> [Work to complete]
Every line below from the one with "The image size is (1415, 628)." through the one with "You are a computer-use" is to be repeated exactly, with no picture among them.

> [Material provided]
+++

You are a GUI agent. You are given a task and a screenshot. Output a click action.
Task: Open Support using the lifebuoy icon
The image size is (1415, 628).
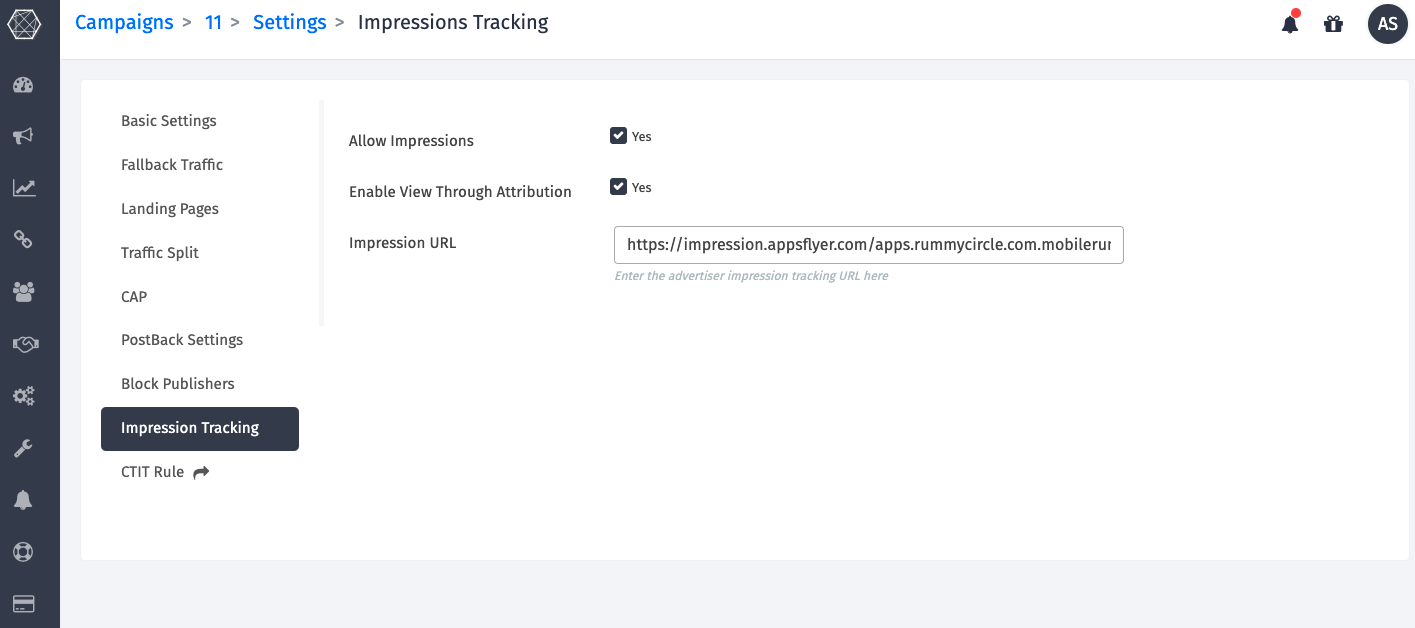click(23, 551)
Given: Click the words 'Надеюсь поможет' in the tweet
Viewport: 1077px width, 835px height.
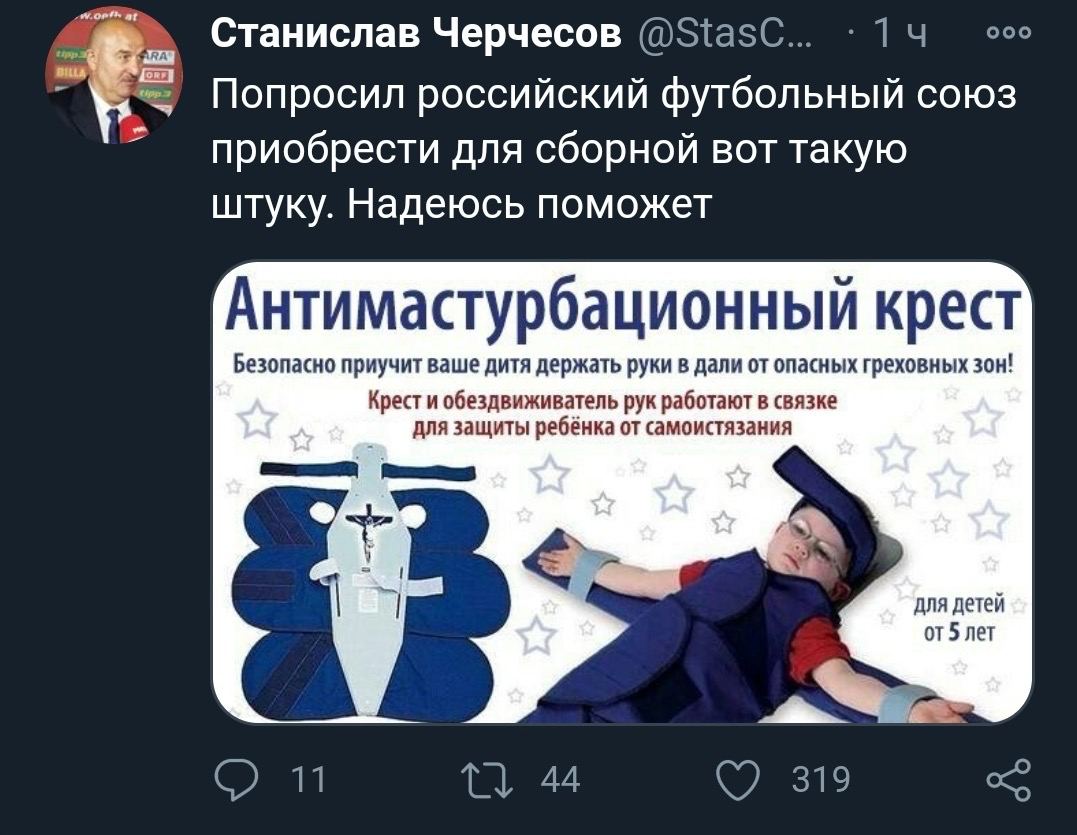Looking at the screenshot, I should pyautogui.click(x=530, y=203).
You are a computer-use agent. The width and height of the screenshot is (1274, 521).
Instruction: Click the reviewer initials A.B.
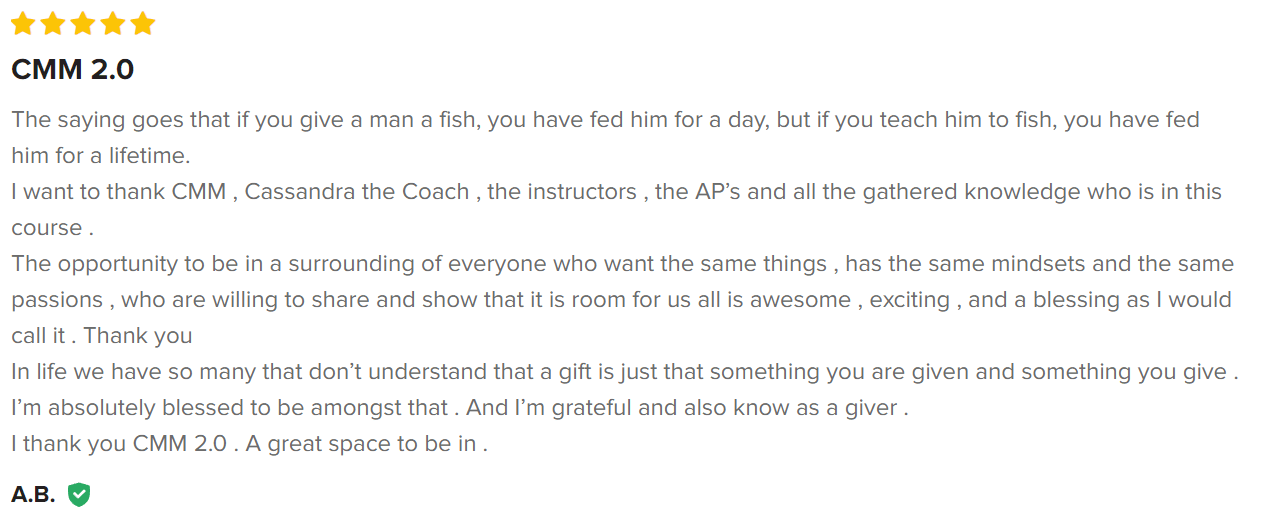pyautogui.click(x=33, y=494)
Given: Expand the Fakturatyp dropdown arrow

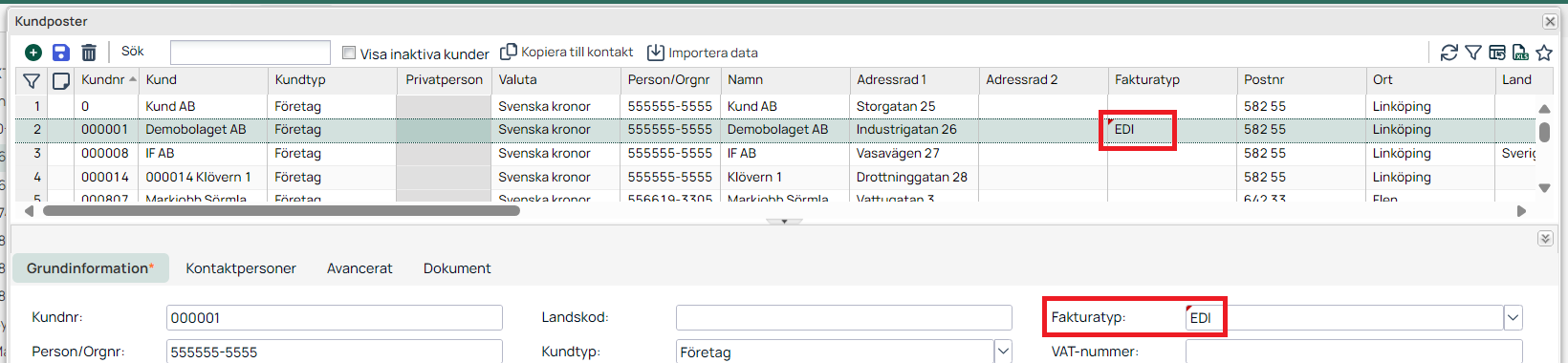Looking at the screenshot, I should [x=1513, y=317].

+++

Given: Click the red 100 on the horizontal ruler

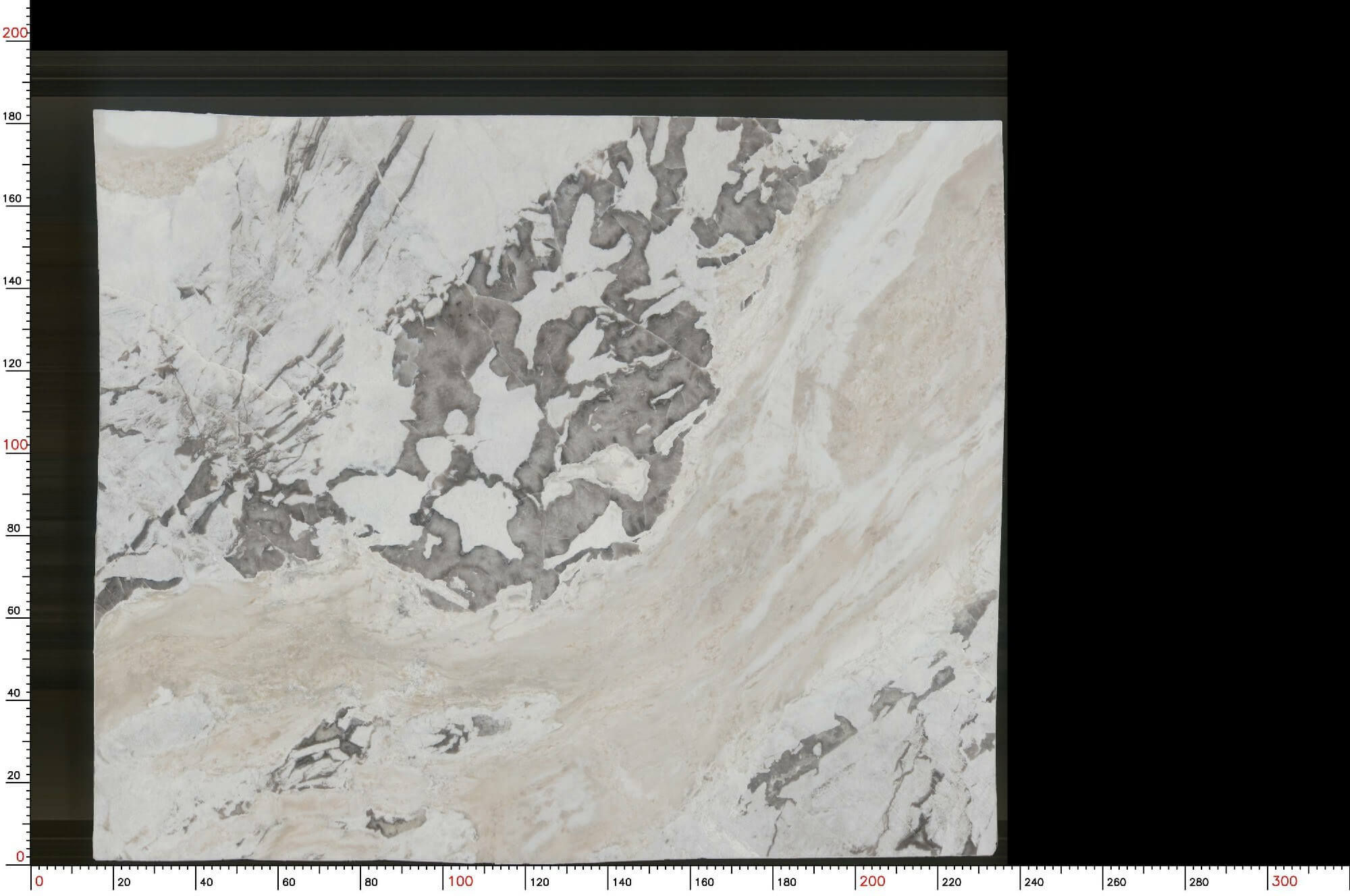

+++

> [Result for this task]
The image size is (1415, 628).
click(23, 551)
Given: Click the words 'Надеюсь поможет' in the tweet
Viewport: 1077px width, 835px height.
Looking at the screenshot, I should pyautogui.click(x=530, y=203).
You are a computer-use agent. The width and height of the screenshot is (1274, 521).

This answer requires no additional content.